In the Colonies and India there are races quite impervious to our civilization and living in their own ancestral way; and I imagine that these natives lived their own lives here regardless of the way the Romans lived. They were Prehistoric in the sense that they were living like primeval ancestors of theirs whose history is unknown; but they were not Prehistoric in the sense of having lived in that far past themselves, nor are their implements and buildings Prehistoric in that sense. Yet enormous dates B.C. are given to Prehistoric remains here which may not be much earlier than 300 A.D., or even as old as that.
Prehistoric remains may often be an obstacle to agriculture when they are in a field; and thousands of them must have been destroyed to make way for the plough. They are common enough on Dartmoor and other open land round here, and probably were just as common on the land that is enclosed. There are the remains of a little hamlet of hut-circles, with a rampart round it, on the open land in Lustleigh Cleave a mile from here; and in a field at Plumleigh, also a mile from here, there were six hut-circles in a group. When the granite boulders in the field were being cleared away, four bronze palstaves were found under one boulder and four under another, all standing up on end. (Two are now in Exeter Museum; and I remember others on a mantelpiece at Plumleigh, but cannot find out what became of them.) They were found in 1836; and the six hut-circles were destroyed soon after, to complete the clearance of the field. This is not an isolated case, but typical of what is always going on.
There is only one cromlech left in Devon—the Spinsters’ Stone. It is on a farm called Shilston, two miles from Drewsteignton, three from Chagford and nine from here.
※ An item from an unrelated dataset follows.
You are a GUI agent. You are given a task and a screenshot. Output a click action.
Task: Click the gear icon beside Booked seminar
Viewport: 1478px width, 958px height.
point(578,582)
It consists of a flattish piece of granite about two feet thick and ten or twelve across, resting on three upright pieces about six feet high; and altogether it looks rather like a toadstool with three stems instead of one. In 1862 one of the uprights slipped away and let the top slide off, but the owner of Shilston had it set up again; and several people have set up menhirs that had fallen down. In such cases there can be no mistake; but I should not like to see a group of fallen stones set up by anyone who had a theory about Prehistoric things.
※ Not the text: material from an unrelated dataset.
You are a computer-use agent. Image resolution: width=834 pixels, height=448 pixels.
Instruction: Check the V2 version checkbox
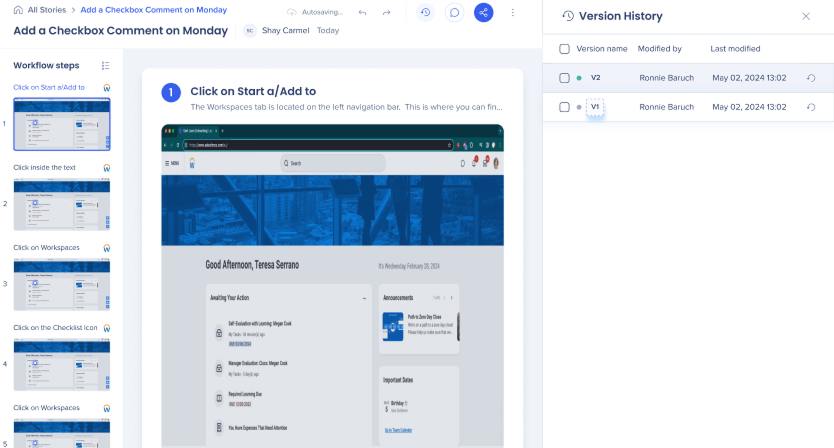click(x=565, y=78)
There were two rocks in the sea near Dawlish called the Parson and the Clerk; but the Parson perished in a gale. The sea had undermined him, and a big wave threw him down. There was no setting him up again, and the Dawlish people felt the want of him: so they ordained another rock as Parson with another for his Clerk. And if you go to Dawlish and inquire for the Parson and the Clerk, you will be directed to a couple of big rocks that lean up against a cliff; and there are pictures of these two imposters, not only on the post-cards but even in such books as the Devonshire volume of the Cambridge County Geographies.
The real Parson and Clerk were in the sea off Holecombe headland, half way from Dawlish to Teignmouth. They were big rocks, more or less of human shape; and the rock nearer to the headland was a good deal taller than the other rock further out. There was some point in calling them the Parson and the Clerk, as the Clerk’s place in churches was in front of the Parson and somewhat lower down; but there is no point in giving the name to these imposters, as they are of equal size and side by side like Siamese Twins. I remember the old Parson very well indeed, and sometimes feel the loss of him as if he were a personal friend. I fear that the old Clerk is doomed. He has lost his head, and now looks more like a mummied cat, as one sees him from the train.